Reality check: Reserve 25-30% of node memory for system overhead, not the 10% that most tutorials suggest. The Kubernetes documentation is too optimistic about actual memory usage patterns in production environments.

QoS Cgroup Limits: The Silent Pod Killer

Your individual pods are fine, but collectively your QoS class is over its limit. Kubernetes groups pods by QoS class (Guaranteed, Burstable, BestEffort) and sets aggregate limits. When the Burstable QoS group hits its 8GB limit, it starts killing random Burstable pods - even ones that are individually under their resource limits.

## Check if QoS-level pressure is killing your pods
kubectl get events --field-selector reason=OOMKilling -o json | \
  jq -r '.items[] | select(.involvedObject.kind==\"Pod\") | .message' | \
  grep -c \"QoS\" || echo \"Individual pod limits exceeded\"

Most people don't even know this exists because it's not well documented in the Kubernetes troubleshooting guides. Found out the hard way when our web APIs kept dying during data processing jobs, even though both had appropriate individual limits. The cgroup memory controller documentation explains this behavior, but it's buried in kernel documentation that most developers never read.

Batch Job Memory Interference

Web API pods getting killed when batch jobs start? Classic memory interference pattern. The batch job spikes to 1.8GB, node memory pressure kicks in, Kubernetes looks around and decides your Burstable web API pods are more expendable than the Guaranteed batch job.

Simple fix: Don't run memory-intensive workloads on the same nodes as latency-sensitive services.

## Keep batch jobs away from web services
apiVersion: apps/v1
kind: Deployment
metadata:
  name: batch-processor
spec:
  template:
    spec:
      affinity:
        nodeAffinity:
          requiredDuringSchedulingIgnoredDuringExecution:
            nodeSelectorTerms:
            - matchExpressions:
              - key: workload-type
                operator: In
                values: [\"batch\"]

What Actually Works

Stop trying to optimize every last MB. Reserve 30% more memory than you think you need:

• 25-30% for system overhead
• 25% buffer for memory spikes
• Higher limits for memory-intensive apps to avoid QoS pressure

Separate your workloads by memory profile:

• Latency-sensitive services on dedicated nodes
• Batch jobs on separate nodes with higher memory capacity
• Don't mix memory-intensive and memory-sensitive workloads

Monitor at the node level, not just individual pods:

• Watch node memory utilization, not just pod memory
• Alert on QoS-level memory pressure
• Track memory pressure events, not just OOMKilled events

The goal isn't perfect memory utilization - it's keeping your services running.
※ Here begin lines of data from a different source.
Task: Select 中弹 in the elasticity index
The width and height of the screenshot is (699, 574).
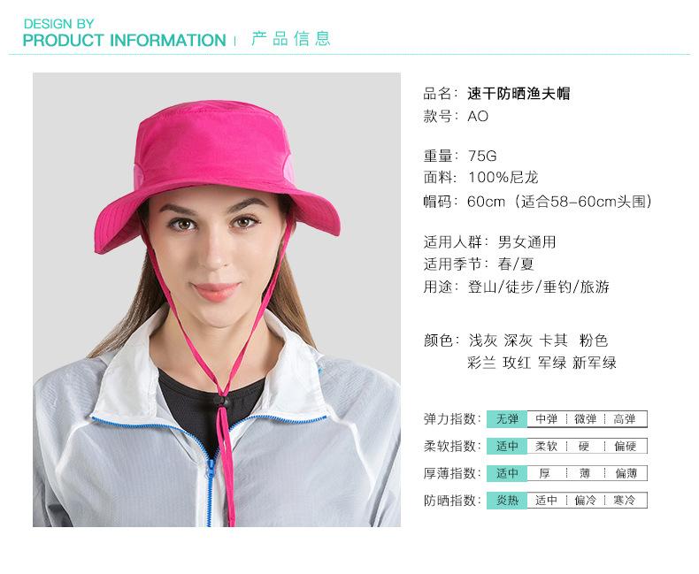Action: 547,419

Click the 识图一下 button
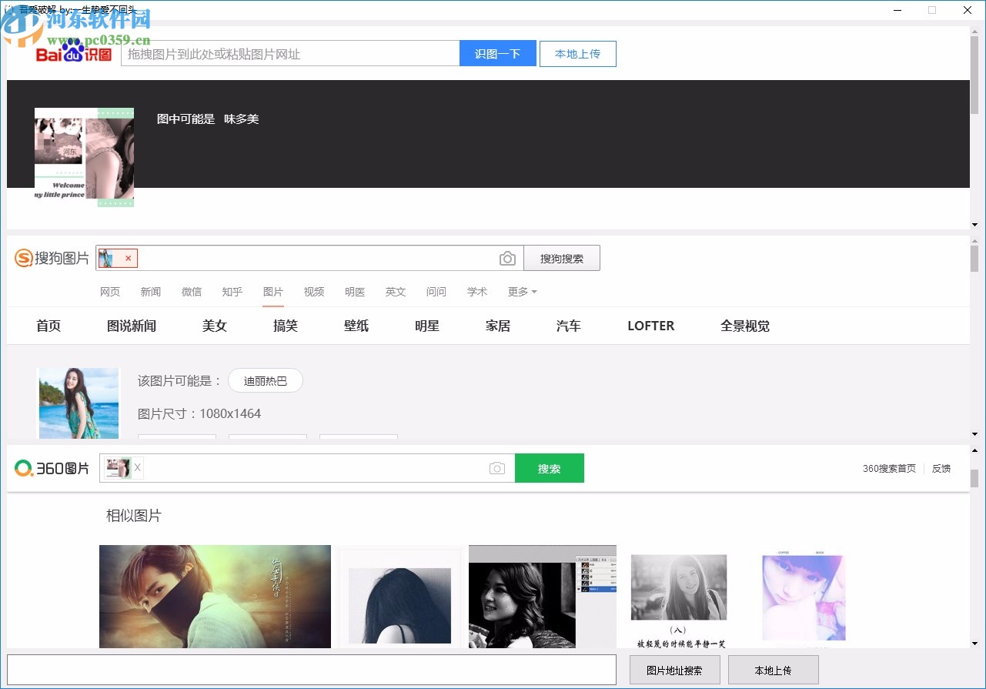tap(497, 53)
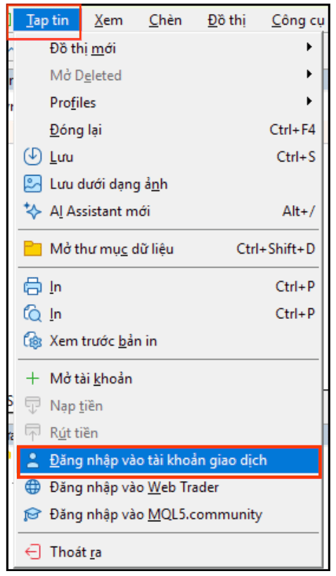
Task: Click the green plus icon for Mở tài khoản
Action: coord(32,379)
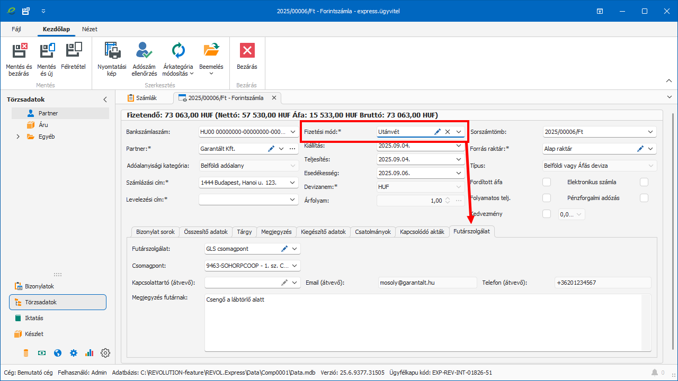
Task: Enable the Fordított áfa checkbox
Action: coord(547,182)
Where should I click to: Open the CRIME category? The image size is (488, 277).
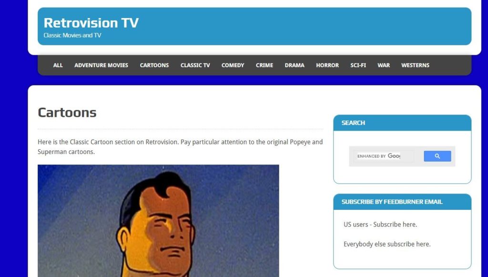pos(264,65)
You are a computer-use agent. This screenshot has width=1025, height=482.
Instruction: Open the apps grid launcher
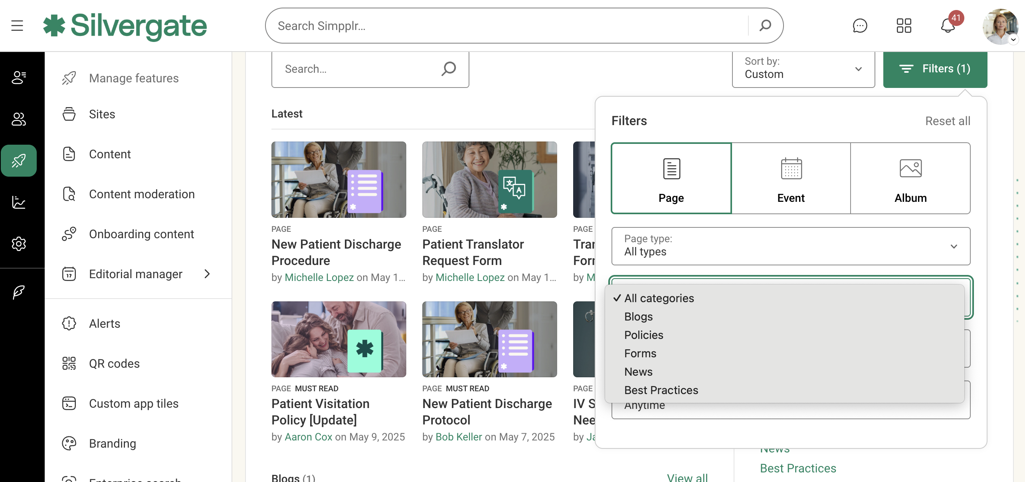point(904,26)
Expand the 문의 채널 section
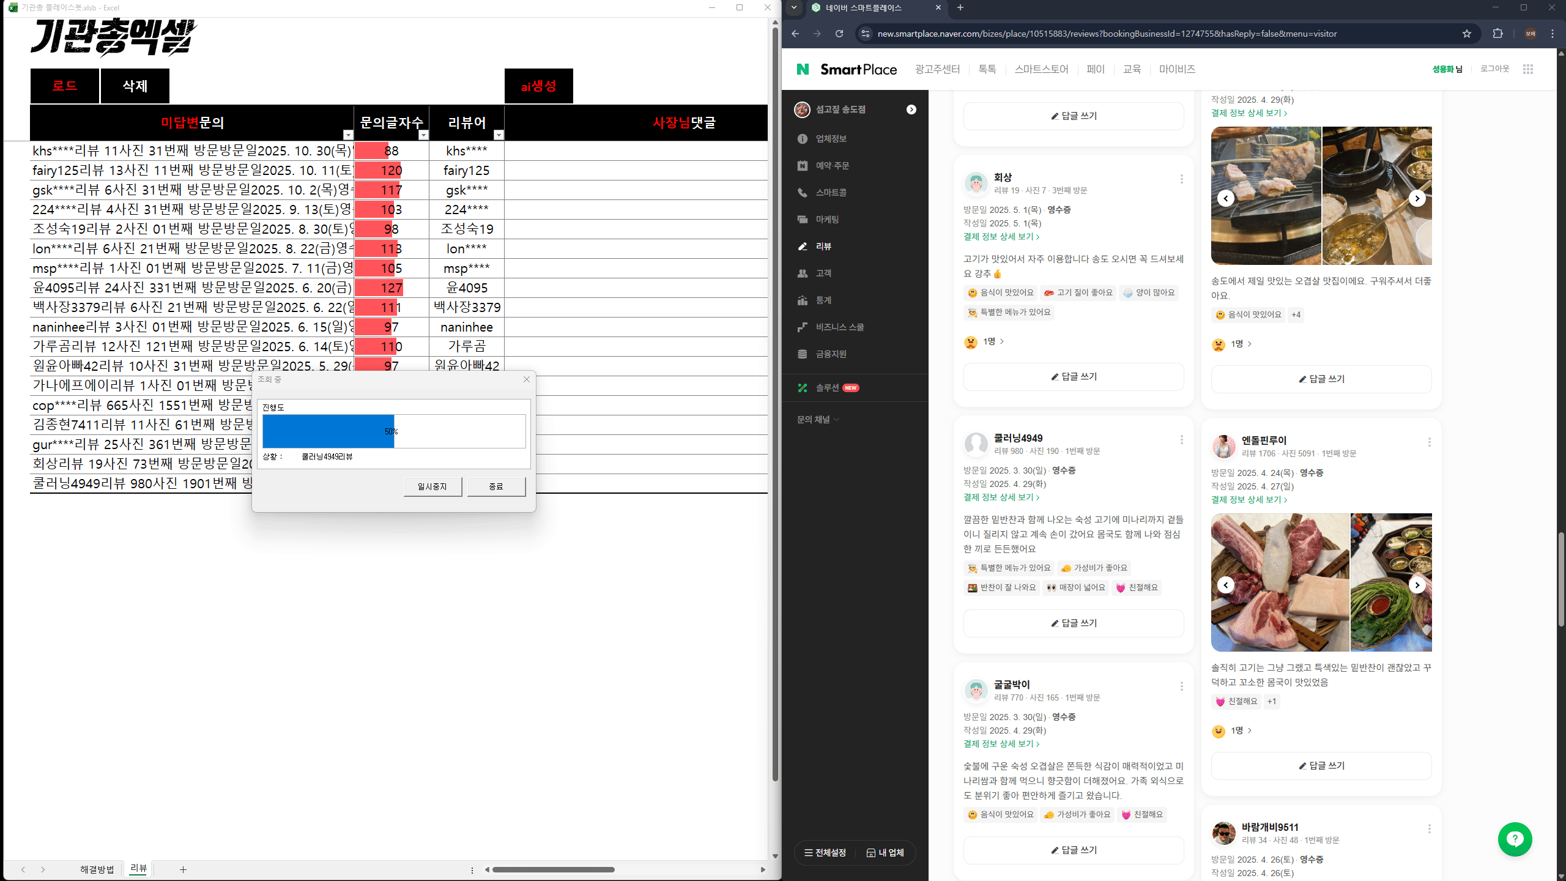 click(818, 420)
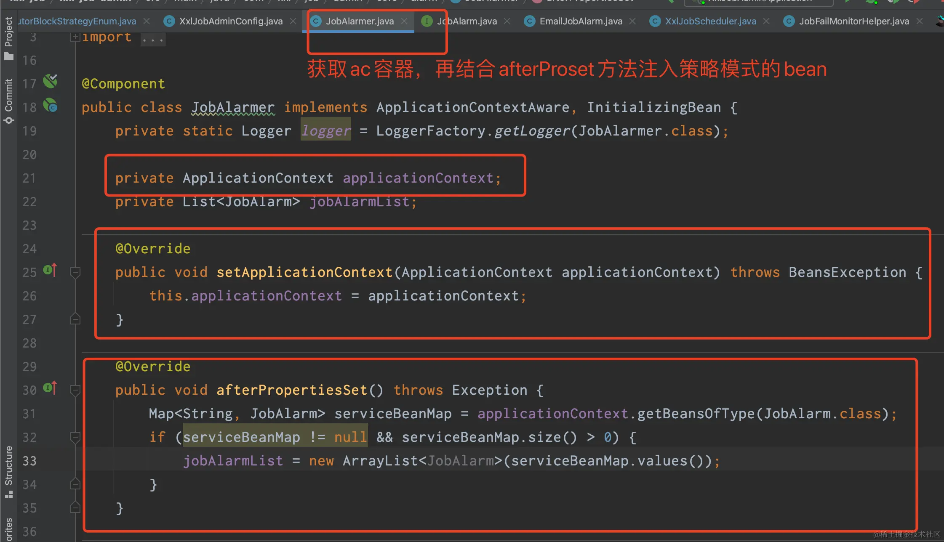
Task: Click the class gutter icon on line 18
Action: [x=50, y=105]
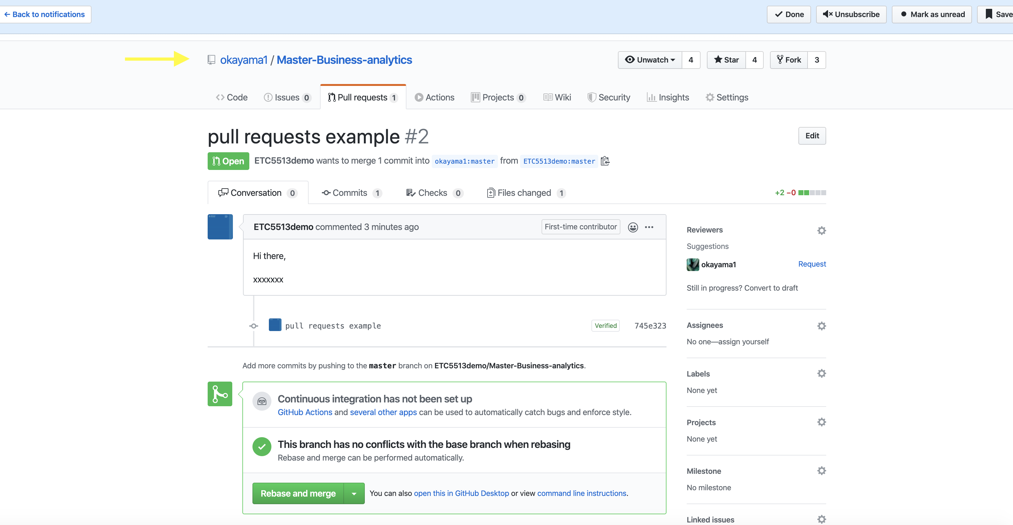Toggle Mark as unread for notification

point(932,15)
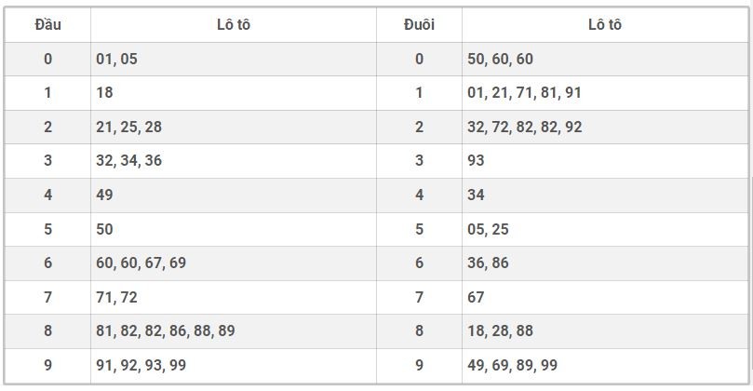Screen dimensions: 753x391
Task: Select the cell showing "05, 25"
Action: coord(488,229)
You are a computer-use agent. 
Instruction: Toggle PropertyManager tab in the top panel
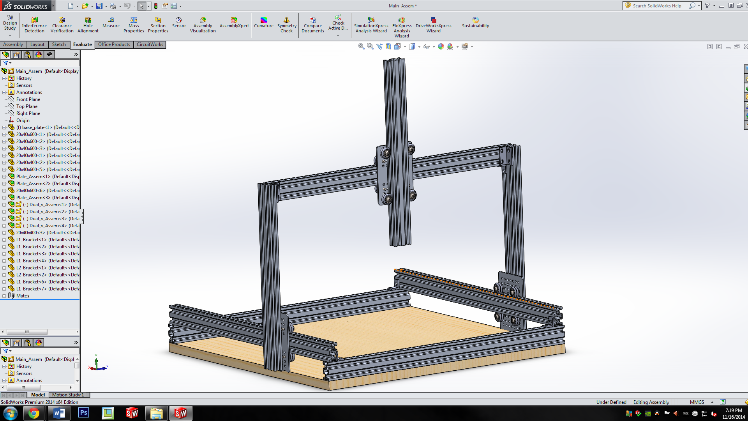[x=16, y=55]
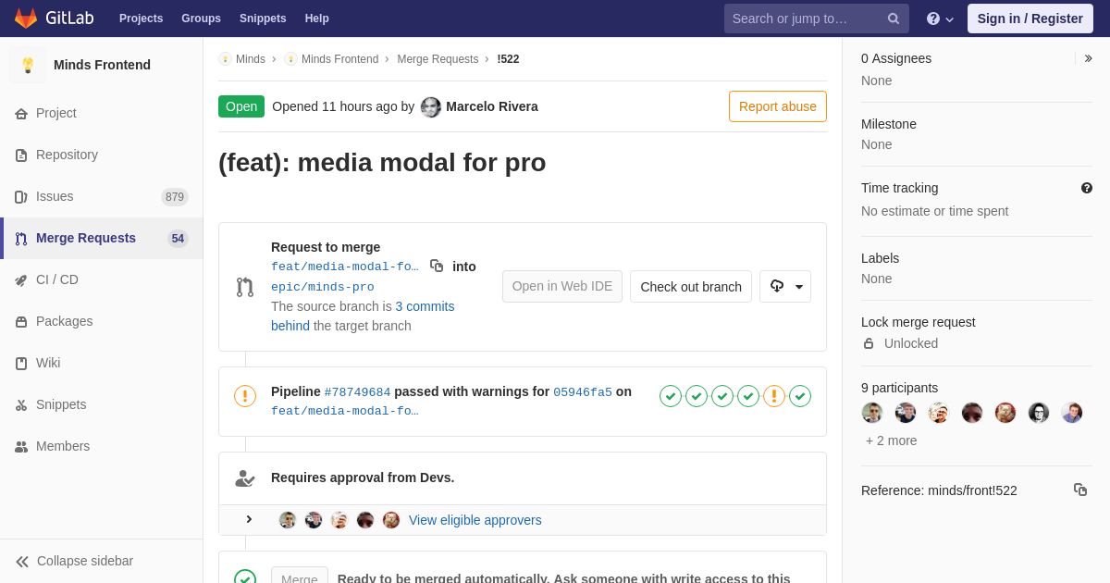The width and height of the screenshot is (1110, 583).
Task: Expand the eligible approvers list
Action: coord(249,520)
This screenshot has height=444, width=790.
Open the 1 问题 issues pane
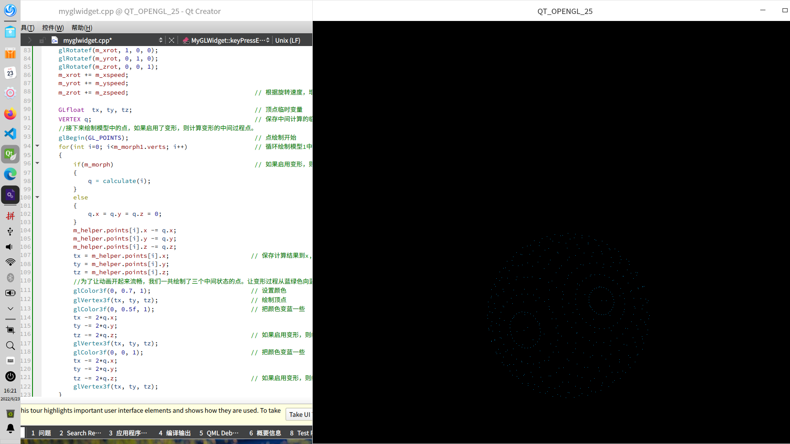[x=41, y=433]
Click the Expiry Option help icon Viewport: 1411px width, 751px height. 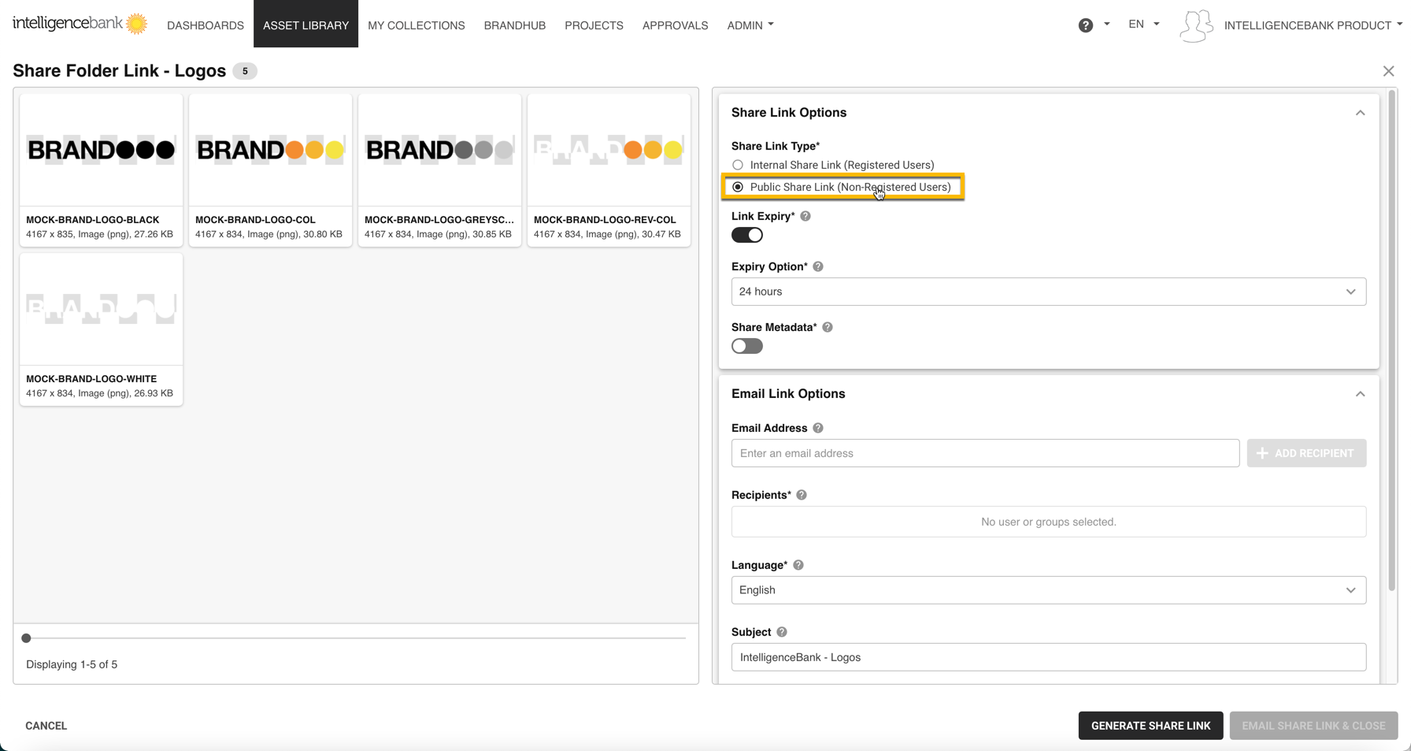tap(818, 266)
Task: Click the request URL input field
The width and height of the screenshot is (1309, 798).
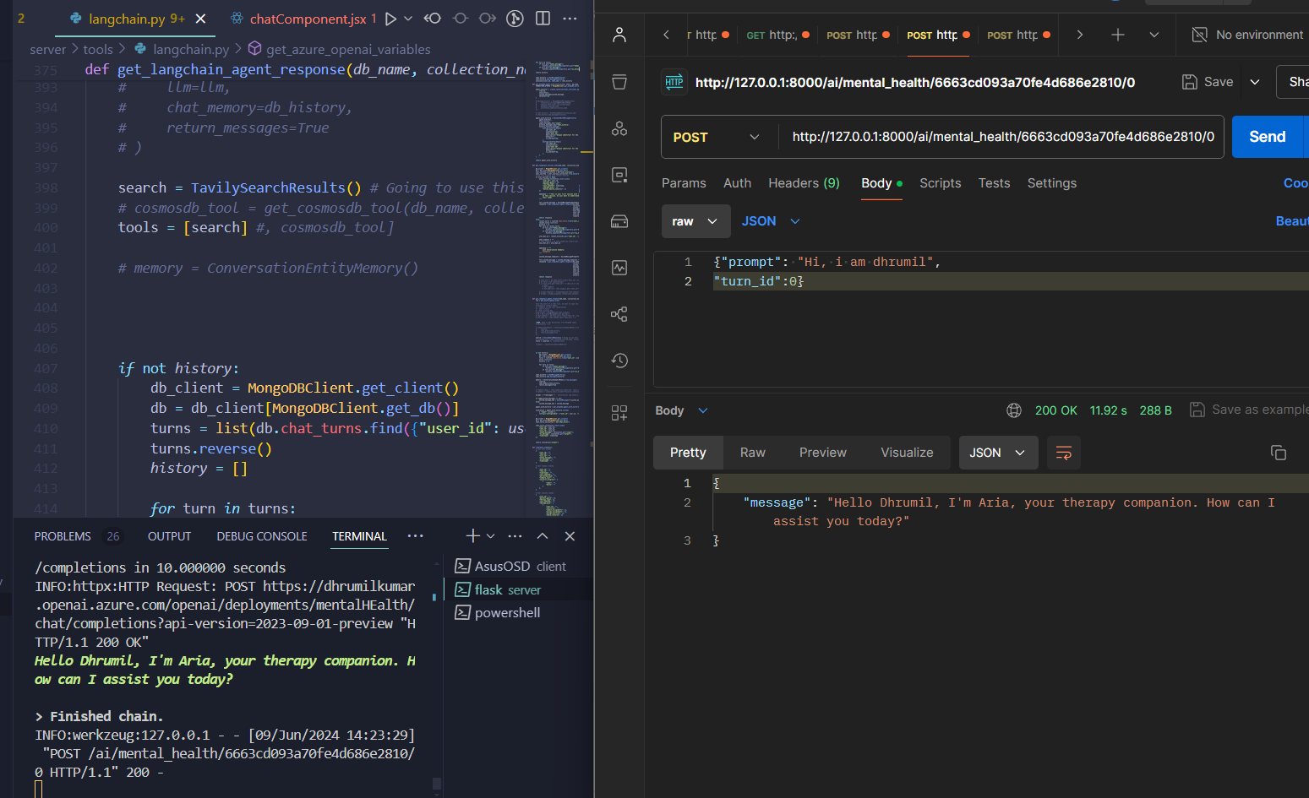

Better to "waste" 30% of your memory than to have cascading failures that take down multiple services simultaneously and wake you up at 3am. Your uptime matters more than your AWS bill.

Look, I've debugged enough of these memory disasters to know what actually works. Stop trying to optimize every last fucking megabyte. Give your pods enough memory to handle reality, not your perfect little test environment. Monitor what the kernel sees, not what your pretty dashboards show. And for fuck's sake, separate your batch jobs from your web services.